Task goal -> Which lines of the entries below run from the one holding "Given: Click the rate 40.100 / 40.290" to the one holding "Screen dimensions: 768x611", inclusive? Set down exactly those lines and no others.

Data section ->
▬▬▬▬▬▬▬▬▬▬

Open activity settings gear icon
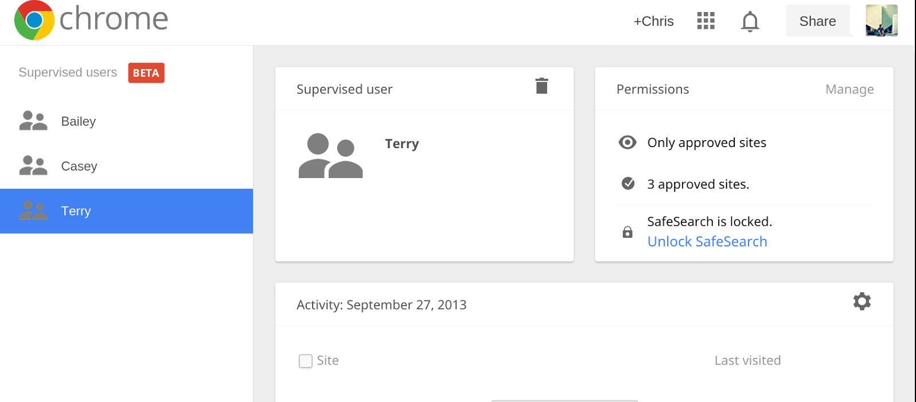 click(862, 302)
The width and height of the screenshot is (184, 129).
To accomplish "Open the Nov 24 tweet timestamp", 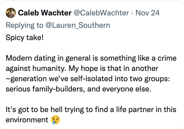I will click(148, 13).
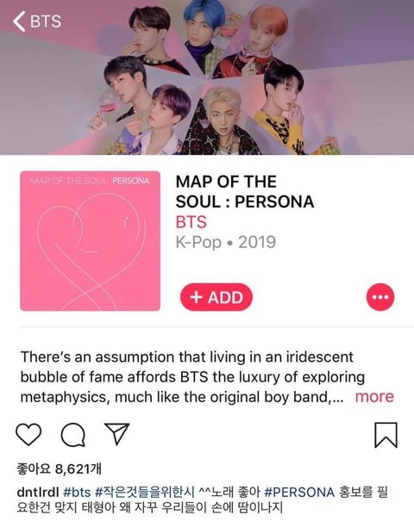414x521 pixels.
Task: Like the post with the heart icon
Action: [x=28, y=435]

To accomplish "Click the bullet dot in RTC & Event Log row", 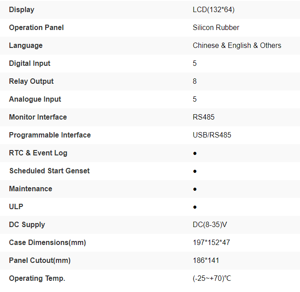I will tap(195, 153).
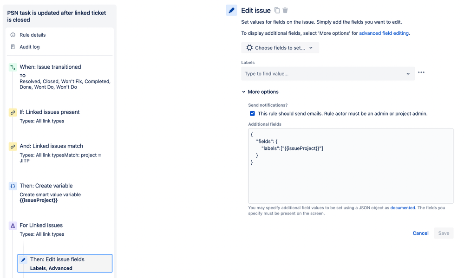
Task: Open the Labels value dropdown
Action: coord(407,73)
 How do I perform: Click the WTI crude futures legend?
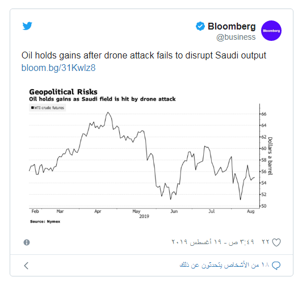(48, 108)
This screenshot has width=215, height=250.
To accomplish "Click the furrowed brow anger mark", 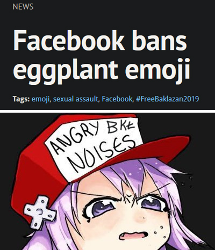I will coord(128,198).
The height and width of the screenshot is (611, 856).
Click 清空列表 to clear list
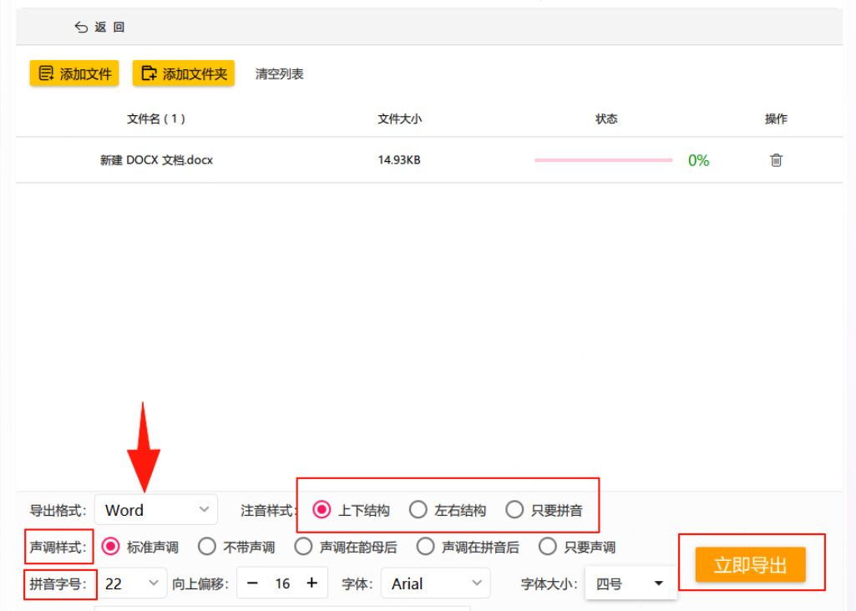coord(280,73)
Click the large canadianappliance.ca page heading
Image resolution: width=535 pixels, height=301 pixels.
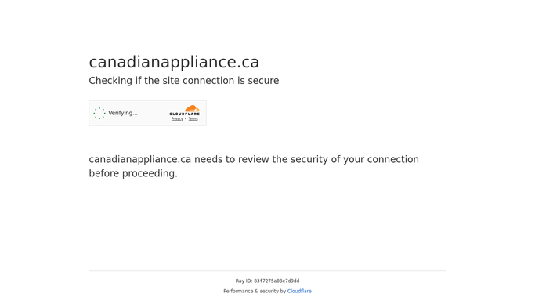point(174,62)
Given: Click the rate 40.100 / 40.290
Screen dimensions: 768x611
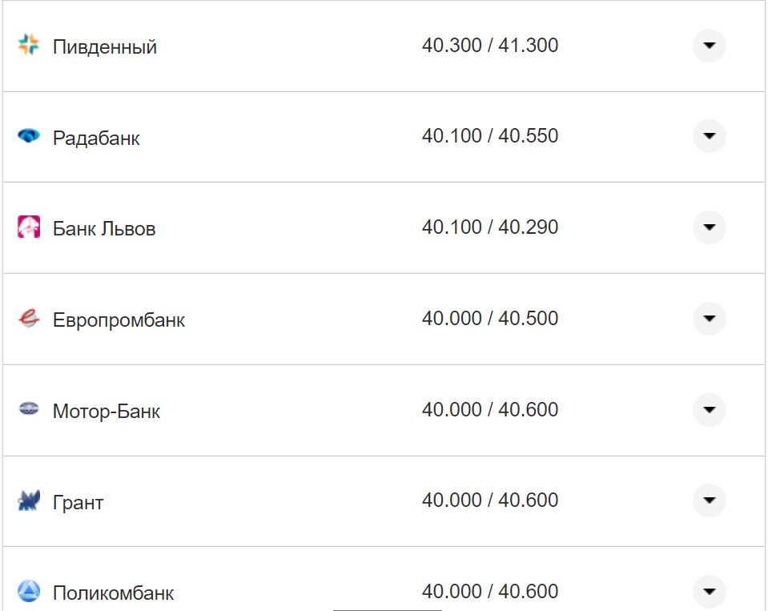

▬▬▬▬▬▬▬▬▬▬

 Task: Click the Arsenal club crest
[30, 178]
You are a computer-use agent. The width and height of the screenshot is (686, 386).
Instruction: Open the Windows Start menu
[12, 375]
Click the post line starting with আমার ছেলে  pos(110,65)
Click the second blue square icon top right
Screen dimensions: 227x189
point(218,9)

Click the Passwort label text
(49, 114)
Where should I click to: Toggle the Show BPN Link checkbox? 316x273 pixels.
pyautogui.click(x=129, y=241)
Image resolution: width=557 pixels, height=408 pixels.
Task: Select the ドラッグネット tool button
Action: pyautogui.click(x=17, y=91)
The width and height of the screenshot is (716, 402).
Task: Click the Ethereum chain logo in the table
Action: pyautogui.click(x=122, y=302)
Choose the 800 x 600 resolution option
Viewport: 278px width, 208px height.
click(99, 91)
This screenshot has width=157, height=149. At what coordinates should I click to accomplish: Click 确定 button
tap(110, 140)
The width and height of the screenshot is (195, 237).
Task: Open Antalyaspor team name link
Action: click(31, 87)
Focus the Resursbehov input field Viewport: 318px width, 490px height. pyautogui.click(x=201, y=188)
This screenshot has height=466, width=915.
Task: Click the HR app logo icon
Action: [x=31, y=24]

▬▬▬▬▬▬▬▬▬▬

Answer to this task ->
Given: Click the rate 40.100 / 40.290
Screen dimensions: 768x611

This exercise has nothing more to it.